Não para sempre, de certo. A invisibilidade da internet não é o mesmo que a opacidade do poder invisível. Esse talvez tenha como controlar as ingerências que ele próprio, o poder, nunca imaginou, embora o tenha gerado. Será, quem sabe, e - por enquanto- uma batalha virtual, mas a detenção física do dirigente do WikiLeaks, se não destrói sistemas, pode ser o mote para o seu controle. A China tem realizado ensaios aproveitáveis para quem quer que imagine uma internet devidamente domada - exeqüível, portanto, somente para os bem comportados.

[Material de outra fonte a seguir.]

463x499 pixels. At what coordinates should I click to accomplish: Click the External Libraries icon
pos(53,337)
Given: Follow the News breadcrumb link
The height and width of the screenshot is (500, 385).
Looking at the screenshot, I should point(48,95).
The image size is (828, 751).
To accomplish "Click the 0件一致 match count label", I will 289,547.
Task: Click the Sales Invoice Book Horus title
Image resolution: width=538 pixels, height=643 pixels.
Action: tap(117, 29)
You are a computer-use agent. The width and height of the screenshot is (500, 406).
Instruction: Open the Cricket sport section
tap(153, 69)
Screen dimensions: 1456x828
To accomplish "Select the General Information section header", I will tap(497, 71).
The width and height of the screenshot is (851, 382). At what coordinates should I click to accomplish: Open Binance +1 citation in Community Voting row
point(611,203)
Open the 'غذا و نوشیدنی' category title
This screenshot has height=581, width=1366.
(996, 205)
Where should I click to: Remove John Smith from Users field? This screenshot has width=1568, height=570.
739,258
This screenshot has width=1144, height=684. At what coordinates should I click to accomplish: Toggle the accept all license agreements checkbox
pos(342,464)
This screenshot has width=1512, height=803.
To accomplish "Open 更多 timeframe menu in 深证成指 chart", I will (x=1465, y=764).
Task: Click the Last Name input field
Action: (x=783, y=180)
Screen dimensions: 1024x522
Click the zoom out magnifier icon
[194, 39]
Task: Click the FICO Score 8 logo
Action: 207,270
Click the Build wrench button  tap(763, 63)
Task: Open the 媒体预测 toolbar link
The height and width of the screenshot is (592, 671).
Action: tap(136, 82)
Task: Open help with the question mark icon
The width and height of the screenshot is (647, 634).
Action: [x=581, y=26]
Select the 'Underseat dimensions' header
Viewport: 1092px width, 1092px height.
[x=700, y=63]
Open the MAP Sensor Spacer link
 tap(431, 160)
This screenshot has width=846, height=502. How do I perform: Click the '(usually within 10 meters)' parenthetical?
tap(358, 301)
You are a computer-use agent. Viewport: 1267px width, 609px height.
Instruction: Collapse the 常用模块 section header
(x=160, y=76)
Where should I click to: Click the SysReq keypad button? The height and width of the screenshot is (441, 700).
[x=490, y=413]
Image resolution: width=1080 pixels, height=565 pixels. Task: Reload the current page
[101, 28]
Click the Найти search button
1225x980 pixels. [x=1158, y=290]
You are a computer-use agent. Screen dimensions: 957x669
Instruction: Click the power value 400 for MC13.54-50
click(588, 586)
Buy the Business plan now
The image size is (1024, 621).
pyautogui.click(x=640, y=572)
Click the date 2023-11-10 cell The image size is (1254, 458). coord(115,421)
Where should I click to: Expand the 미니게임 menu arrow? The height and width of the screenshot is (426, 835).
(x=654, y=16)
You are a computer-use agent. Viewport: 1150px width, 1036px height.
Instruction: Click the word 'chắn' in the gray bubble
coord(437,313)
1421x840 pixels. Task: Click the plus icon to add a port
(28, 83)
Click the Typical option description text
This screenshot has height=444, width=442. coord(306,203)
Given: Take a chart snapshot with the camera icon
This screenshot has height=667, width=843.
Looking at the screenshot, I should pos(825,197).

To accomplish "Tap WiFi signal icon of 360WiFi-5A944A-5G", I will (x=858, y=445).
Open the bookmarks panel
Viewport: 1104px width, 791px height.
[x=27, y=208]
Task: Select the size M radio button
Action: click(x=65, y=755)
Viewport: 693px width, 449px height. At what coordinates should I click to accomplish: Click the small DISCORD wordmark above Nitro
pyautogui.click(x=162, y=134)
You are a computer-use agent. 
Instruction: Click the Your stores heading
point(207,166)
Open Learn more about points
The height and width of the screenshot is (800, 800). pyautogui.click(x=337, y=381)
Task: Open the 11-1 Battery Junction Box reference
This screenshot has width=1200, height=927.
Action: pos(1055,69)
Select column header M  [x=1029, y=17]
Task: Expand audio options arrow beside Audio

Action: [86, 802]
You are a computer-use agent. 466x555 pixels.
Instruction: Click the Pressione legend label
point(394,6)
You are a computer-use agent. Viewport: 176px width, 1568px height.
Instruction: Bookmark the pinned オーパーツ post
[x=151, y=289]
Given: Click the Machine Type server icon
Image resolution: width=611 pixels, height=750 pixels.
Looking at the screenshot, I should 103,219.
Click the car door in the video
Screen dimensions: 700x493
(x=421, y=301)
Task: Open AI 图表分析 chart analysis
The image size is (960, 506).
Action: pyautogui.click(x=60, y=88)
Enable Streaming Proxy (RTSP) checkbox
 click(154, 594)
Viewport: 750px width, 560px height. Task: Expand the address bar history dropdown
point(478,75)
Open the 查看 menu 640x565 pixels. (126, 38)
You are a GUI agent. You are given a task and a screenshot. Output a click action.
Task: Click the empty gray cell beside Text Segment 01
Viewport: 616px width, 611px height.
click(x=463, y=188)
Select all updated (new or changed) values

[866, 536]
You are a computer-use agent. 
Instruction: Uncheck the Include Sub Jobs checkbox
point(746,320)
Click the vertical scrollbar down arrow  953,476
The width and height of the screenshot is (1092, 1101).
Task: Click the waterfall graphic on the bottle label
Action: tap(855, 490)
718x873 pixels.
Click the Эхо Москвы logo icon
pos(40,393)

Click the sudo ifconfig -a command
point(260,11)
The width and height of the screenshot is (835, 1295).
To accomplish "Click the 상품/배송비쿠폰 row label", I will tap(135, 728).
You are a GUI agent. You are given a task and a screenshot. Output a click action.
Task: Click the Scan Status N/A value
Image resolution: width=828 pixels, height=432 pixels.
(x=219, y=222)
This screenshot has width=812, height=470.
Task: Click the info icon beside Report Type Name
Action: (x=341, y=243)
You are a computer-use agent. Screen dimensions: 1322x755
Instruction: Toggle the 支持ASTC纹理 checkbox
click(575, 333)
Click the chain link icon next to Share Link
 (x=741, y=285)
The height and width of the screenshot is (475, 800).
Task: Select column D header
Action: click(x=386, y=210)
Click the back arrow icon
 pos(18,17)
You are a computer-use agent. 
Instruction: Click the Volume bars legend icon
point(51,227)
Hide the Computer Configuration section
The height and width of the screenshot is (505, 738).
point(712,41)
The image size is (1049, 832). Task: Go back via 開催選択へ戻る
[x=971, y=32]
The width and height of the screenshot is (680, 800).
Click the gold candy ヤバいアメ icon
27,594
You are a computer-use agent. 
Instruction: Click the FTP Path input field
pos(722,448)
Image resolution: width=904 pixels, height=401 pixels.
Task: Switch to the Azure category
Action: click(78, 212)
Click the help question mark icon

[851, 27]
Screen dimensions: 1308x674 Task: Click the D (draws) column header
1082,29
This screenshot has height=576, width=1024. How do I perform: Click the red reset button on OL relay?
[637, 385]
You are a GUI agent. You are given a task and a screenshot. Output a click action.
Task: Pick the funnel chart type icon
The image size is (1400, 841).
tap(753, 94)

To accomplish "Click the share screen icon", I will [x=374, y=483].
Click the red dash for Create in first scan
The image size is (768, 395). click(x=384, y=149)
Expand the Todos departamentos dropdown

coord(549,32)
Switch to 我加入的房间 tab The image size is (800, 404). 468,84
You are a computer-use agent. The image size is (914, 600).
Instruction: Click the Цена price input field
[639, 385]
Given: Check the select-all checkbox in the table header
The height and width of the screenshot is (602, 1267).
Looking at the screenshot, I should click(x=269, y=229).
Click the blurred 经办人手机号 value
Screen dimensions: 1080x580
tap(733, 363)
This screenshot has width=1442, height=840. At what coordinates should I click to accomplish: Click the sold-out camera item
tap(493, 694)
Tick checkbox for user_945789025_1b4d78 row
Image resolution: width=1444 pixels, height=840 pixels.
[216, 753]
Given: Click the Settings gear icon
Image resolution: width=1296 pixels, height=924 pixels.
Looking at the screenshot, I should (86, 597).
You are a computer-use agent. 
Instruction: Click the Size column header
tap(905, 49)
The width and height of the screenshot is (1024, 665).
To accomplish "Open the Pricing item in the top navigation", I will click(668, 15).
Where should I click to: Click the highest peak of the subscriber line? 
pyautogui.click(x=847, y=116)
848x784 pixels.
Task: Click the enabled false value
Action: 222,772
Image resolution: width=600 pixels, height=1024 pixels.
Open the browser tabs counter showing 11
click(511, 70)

As previsões catastróficas talvez não requeiram pitonistas ou cartomantes -mas inventores, ficcionistas. Eles preverão que os sonhos do poder são inextinguíveis. E imprevisíveis. Nenhum marxista sincero calculava que a revolução bolchevique desse no estalinismo. Jacques-Louis Davi (748-1825), o grande pintor de Napoleão, ferrenho defensor da Revolução de 1789 na França, sonhava com que a democracia sobreviria ao Império napoleônico; morreu na Béligica, exilado, a assistir o retorno dos Bourbons na França.

As pitonisas e cartomantes são muito boas, parece, para preverem destinos individuais - não lêem nos astros ou nas cartas os caminhos da história. As tentativas de domar a internet são claramente uma tentativa de mudança na história. O lugar-comum de que a democracia é uma luta diária - talvez canse, mas não parece ter outro jeito de mantê-la.

Guimarães Rosa dizia sofrer horrores à vista de um novo livro que começava a despontar em seu cérebro. É o que parece ficar ao fim de cada ano para os que sabem o que é uma ditadura anacrônica; a virtual que nos ameaça no futuro deve ser bem pior.

Enio Squeff é artista plástico e jornalista.